#### EXERCISE DESCRIPTION:
Return exactly the lines of the data below, from the one that contains "At what coordinates should I click to accomplish: View" through the final line, and leave out every picture.

__________________________________________________

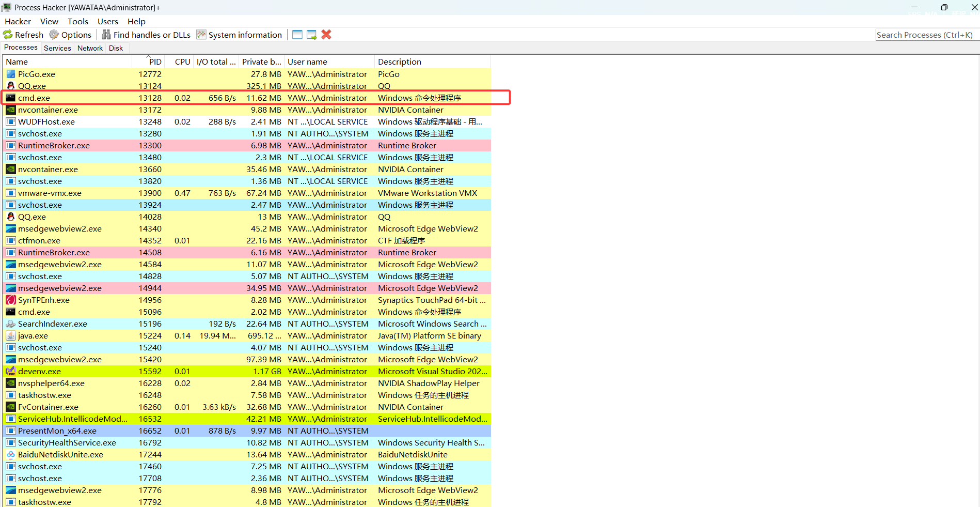The height and width of the screenshot is (507, 980).
Task: Open Options via the gear icon
Action: [54, 35]
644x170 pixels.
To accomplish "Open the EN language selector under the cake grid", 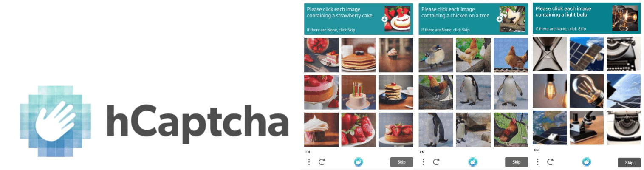I will click(x=307, y=152).
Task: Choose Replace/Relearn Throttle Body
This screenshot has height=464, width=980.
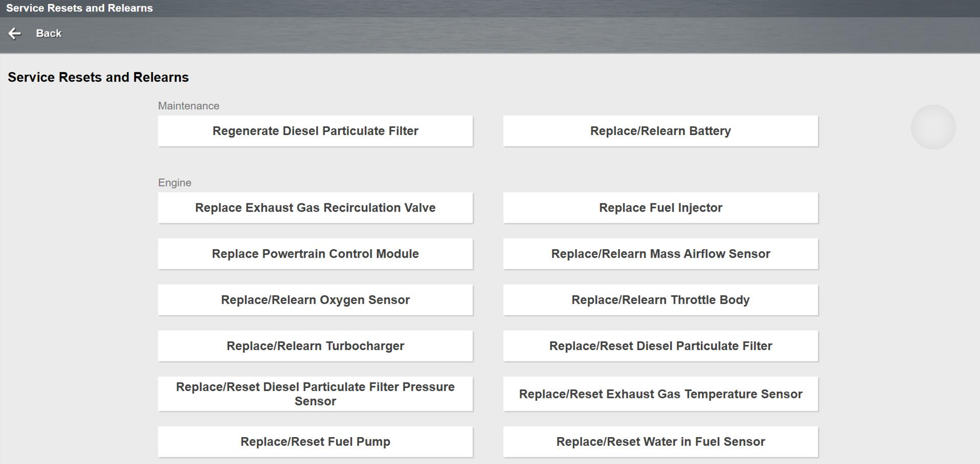Action: point(660,300)
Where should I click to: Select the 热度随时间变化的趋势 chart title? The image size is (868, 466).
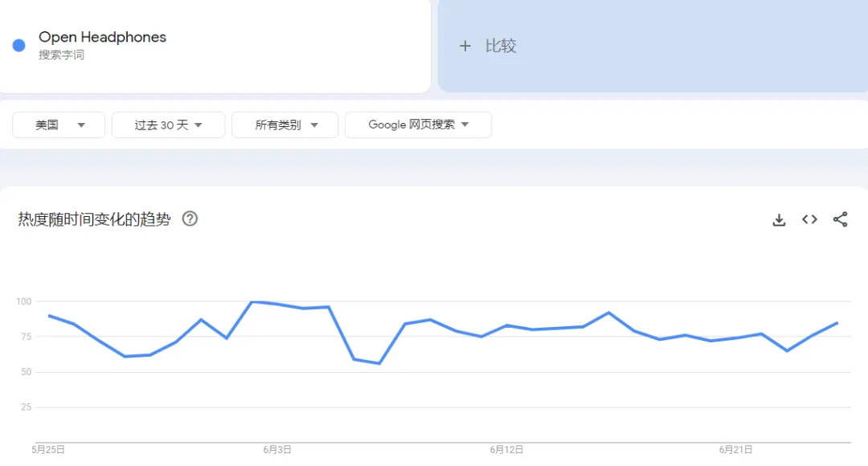pyautogui.click(x=94, y=219)
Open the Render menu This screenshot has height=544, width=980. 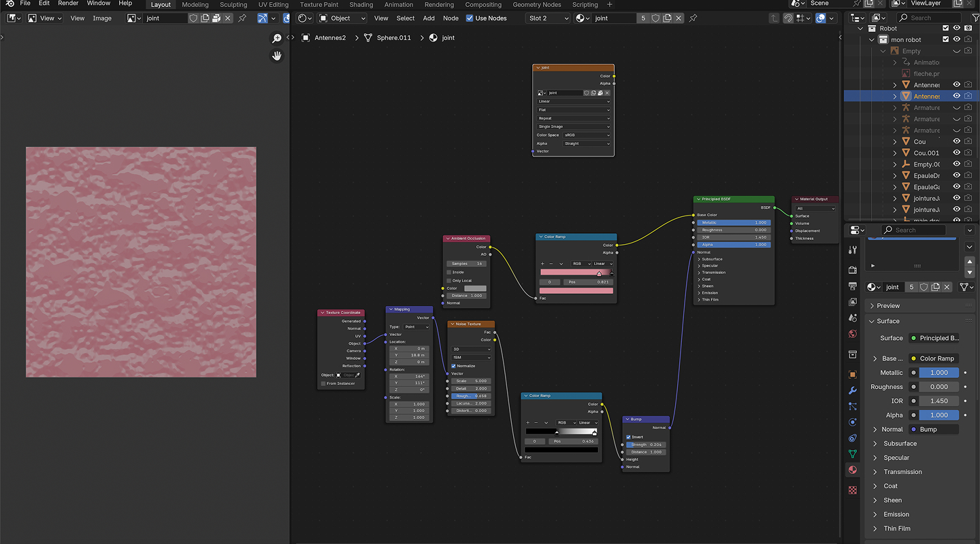(68, 3)
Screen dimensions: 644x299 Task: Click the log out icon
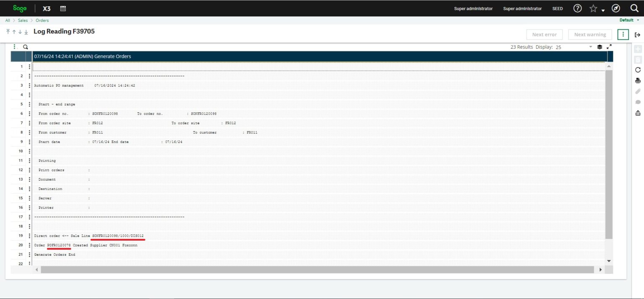(x=637, y=34)
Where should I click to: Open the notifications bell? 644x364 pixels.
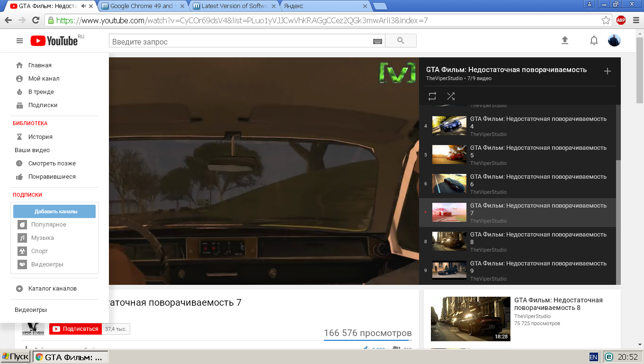click(594, 41)
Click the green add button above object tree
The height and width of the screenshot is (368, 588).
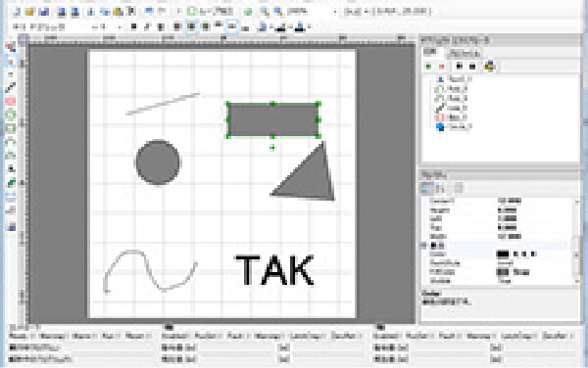pyautogui.click(x=428, y=67)
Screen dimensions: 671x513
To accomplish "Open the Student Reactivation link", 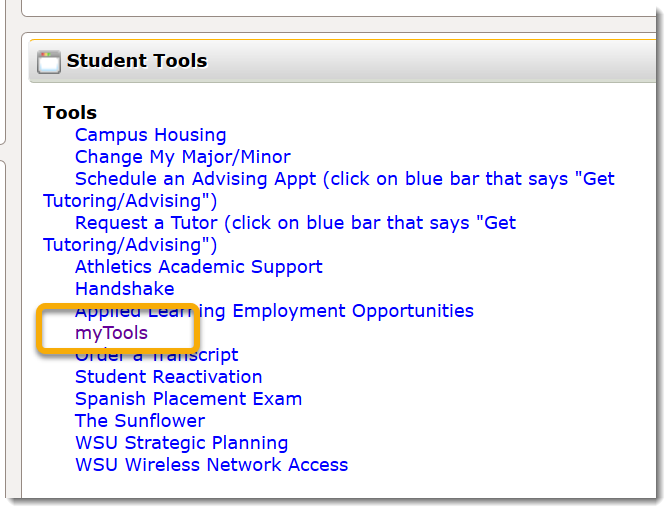I will pos(168,377).
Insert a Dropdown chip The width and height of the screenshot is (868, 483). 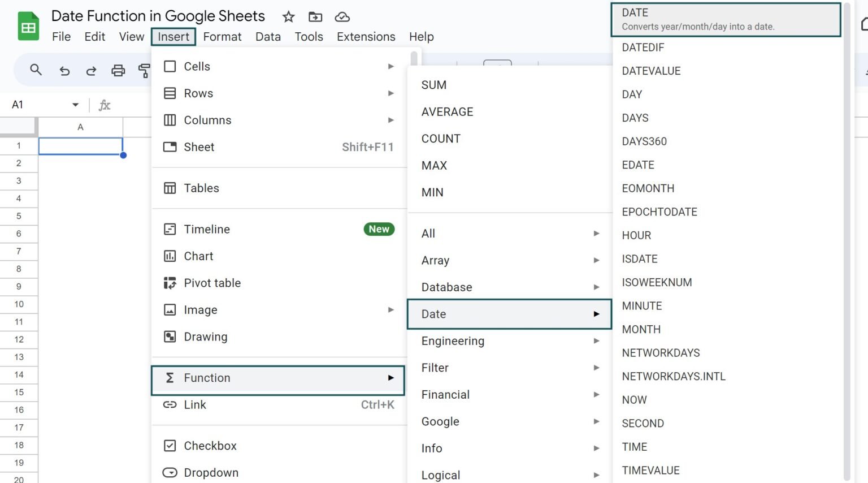(x=210, y=473)
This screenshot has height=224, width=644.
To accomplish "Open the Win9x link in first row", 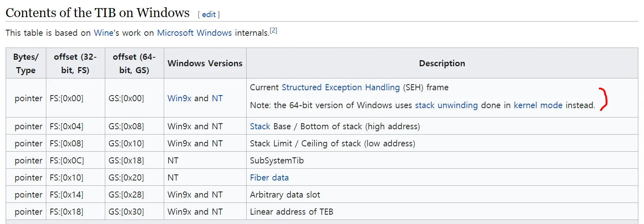I will pos(179,98).
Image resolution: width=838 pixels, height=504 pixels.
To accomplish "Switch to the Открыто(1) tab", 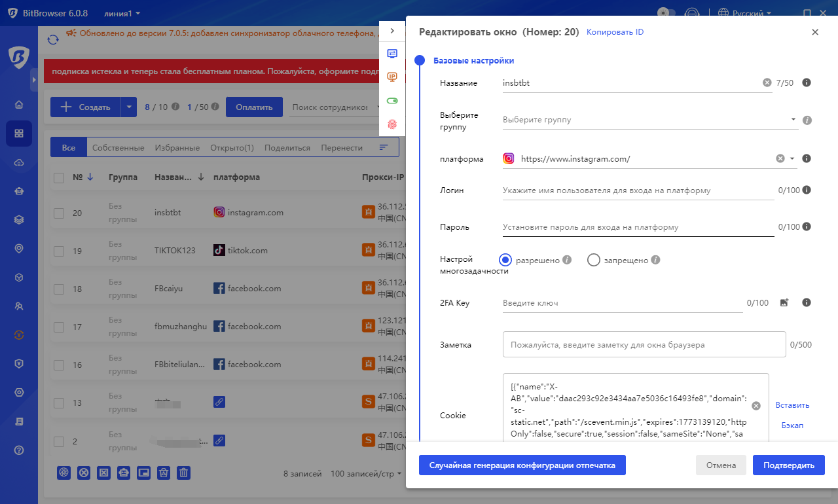I will (x=232, y=148).
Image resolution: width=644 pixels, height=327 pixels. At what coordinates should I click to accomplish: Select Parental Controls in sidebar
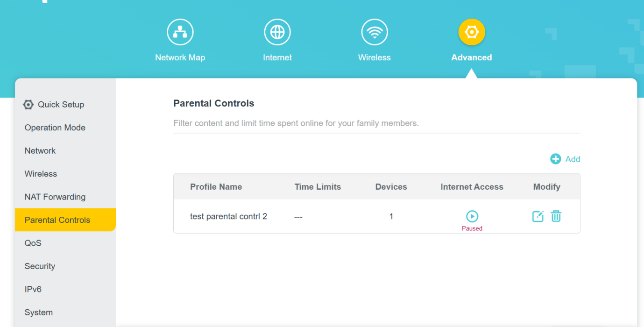(x=57, y=220)
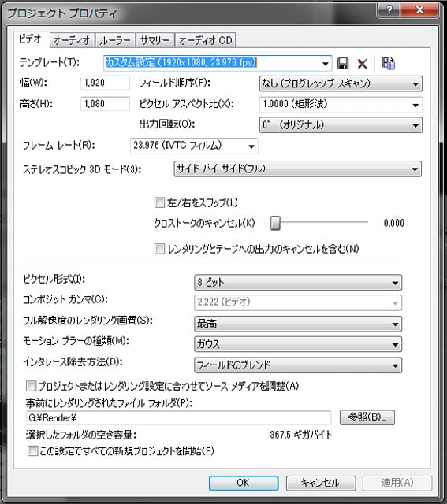Toggle ソース メディアを調整 checkbox
The height and width of the screenshot is (504, 447).
32,386
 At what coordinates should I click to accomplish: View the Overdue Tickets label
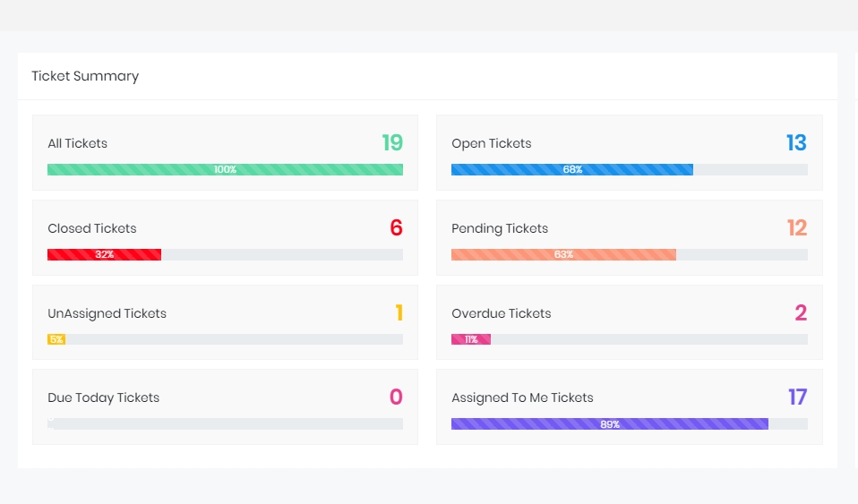pyautogui.click(x=501, y=313)
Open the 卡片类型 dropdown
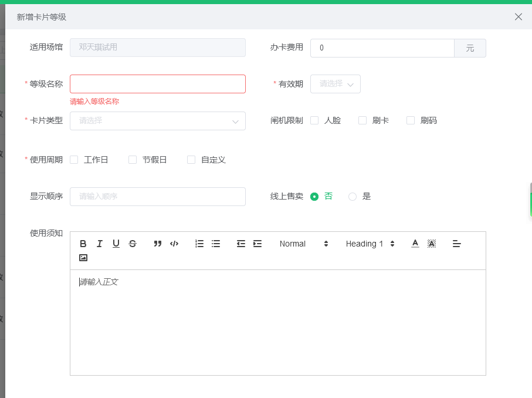 pos(157,121)
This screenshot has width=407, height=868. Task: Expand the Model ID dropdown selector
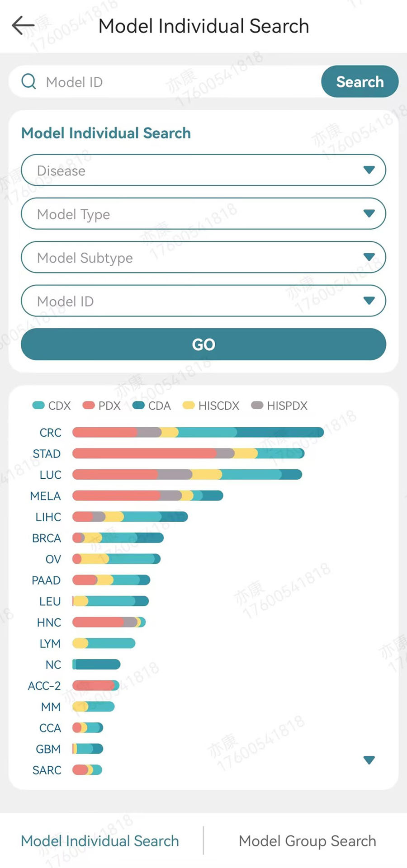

__________________________________________________

#### ANSWER TO THIS PROBLEM:
 At what coordinates should I click to accomplish: View the Overdue Tickets label
pyautogui.click(x=501, y=313)
Open the 卡片类型 dropdown
 pos(157,121)
This screenshot has width=407, height=868. Task: Expand the Model ID dropdown selector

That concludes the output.